"On doit travailler pour une longue période, 2010-2030. Il faut éviter des convulsions répétitives. On a fait de grandes réformes de l'Etat dans ce pays mais la dernière remonte à plus de 20 ans", a-t-il déclaré. Et d'ajouter: "la période 2010-2030 va être une période où la relation entre Flamands et francophones pourrait être d'une autre nature", peut-on lire dans les journaux du groupe Sud presse et Het Laatste Nieuws.

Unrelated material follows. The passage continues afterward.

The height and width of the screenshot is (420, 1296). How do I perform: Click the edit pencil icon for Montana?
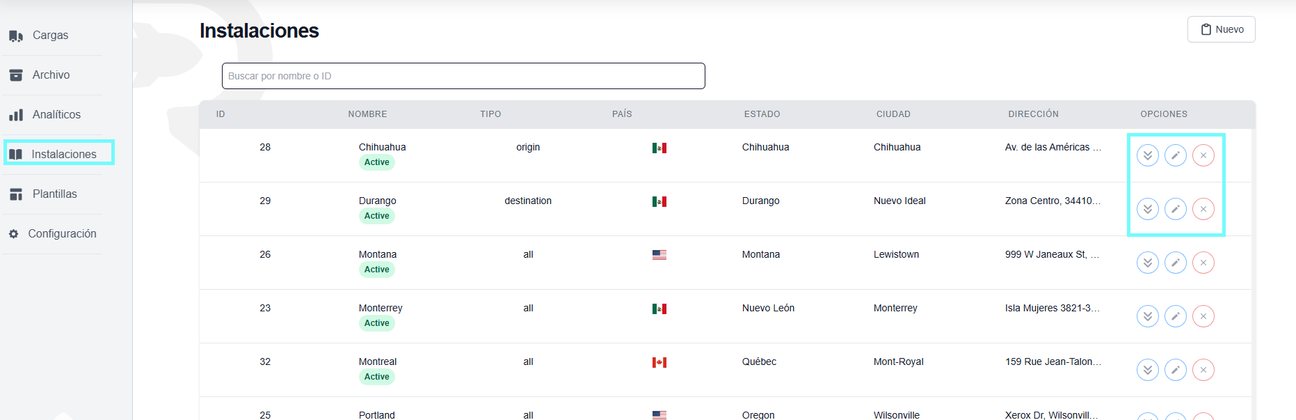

Le président du PS met également en garde contre un échec des discussions. "Si on n'a pas d'accord, ce serait une aventure très très dangereuse et personne n'a à y gagner", estime-t-il.

 

Positif par rapport à De Wever

Elio Di Rupo ne se prononce pas sur la composition de la future coaliton mais il répète sa faveur pour une majorité "très large". Le président du PS se montre aussi positif sur l'informateur Bart De Wever. "Rien de ce qu'il dit ou fait n'éveille ma méfiance", a-t-il affirmé. D'après lui, Bart De Wever veut jouer un grand rôle non seulement en Flandre mais aussi dans tout le pays.

 

Prudence...

Quant aux relations entre les deux hommes, elles sont "très bonnes", selon Elio Di Rupo. A l'issue de la mission de Bart De Wever, Di Rupo pourrait lui succéder comme formateur et devenir premier ministre. L'intéressé se montre très prudent: "N'allez pas trop vite, on n'en est pas encore là".